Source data
....

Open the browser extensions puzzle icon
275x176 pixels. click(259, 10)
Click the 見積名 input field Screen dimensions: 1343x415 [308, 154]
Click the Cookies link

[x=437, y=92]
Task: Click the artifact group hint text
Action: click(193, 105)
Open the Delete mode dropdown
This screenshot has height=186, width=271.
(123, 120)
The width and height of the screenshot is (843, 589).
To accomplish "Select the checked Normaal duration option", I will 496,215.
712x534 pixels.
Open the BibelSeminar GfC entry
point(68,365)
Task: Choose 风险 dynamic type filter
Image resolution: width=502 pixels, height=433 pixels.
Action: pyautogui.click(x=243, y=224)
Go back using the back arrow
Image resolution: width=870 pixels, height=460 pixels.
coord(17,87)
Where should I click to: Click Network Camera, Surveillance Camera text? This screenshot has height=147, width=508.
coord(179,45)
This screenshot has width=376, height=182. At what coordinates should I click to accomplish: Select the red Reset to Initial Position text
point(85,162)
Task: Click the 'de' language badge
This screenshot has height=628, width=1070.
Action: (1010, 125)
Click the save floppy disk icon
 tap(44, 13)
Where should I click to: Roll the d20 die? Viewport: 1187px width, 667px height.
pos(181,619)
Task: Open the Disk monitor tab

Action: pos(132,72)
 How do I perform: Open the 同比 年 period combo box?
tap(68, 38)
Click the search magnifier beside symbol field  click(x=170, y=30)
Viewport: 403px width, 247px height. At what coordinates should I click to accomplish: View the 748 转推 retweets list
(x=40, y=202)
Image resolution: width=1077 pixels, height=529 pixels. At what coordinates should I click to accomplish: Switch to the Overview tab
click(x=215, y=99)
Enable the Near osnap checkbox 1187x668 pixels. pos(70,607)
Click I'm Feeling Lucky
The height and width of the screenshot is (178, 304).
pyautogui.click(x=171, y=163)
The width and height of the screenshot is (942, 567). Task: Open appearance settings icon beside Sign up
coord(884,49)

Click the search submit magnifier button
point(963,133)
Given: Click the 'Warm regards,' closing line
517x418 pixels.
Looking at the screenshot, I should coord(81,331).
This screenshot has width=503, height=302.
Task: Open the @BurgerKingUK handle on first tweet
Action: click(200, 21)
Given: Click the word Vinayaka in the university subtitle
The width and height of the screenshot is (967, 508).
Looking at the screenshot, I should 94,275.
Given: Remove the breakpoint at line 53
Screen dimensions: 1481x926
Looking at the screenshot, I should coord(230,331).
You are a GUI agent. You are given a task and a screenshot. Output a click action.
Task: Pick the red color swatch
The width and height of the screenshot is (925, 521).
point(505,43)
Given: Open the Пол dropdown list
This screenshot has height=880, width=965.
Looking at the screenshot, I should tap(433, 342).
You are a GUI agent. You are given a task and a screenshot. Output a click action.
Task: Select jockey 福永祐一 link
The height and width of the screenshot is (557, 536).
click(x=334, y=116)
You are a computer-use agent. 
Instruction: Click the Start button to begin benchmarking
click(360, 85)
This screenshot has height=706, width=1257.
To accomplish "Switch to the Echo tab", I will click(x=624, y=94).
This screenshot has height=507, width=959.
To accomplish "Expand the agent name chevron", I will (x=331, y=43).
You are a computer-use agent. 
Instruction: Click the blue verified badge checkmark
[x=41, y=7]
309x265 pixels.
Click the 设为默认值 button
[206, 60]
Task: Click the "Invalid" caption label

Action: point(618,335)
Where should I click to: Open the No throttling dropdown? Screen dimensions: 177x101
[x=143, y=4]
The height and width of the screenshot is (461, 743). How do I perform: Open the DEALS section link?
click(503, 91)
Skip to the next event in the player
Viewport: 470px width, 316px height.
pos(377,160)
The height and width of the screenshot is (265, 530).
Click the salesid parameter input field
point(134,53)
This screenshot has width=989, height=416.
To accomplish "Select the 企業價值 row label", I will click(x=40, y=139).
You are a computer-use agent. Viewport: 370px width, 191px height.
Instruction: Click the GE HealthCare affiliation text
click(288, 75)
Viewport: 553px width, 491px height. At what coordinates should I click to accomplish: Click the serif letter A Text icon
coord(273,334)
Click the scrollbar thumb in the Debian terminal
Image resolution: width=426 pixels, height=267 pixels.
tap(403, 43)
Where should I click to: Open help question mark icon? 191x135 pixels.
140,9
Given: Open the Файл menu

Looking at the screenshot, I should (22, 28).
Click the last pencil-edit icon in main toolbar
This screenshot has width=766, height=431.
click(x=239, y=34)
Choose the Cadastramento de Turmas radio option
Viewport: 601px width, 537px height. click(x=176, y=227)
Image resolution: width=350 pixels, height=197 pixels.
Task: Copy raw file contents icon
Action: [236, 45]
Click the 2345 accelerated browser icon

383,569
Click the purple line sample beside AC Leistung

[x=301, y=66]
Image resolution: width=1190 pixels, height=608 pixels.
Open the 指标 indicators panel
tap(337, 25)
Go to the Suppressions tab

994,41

....

*WHAT NEEDS TO BE DONE:* State how many lines of the entries contain the word "will". Nothing besides the number belongs in the reply.

*SOLUTION TO THE PROBLEM:* 4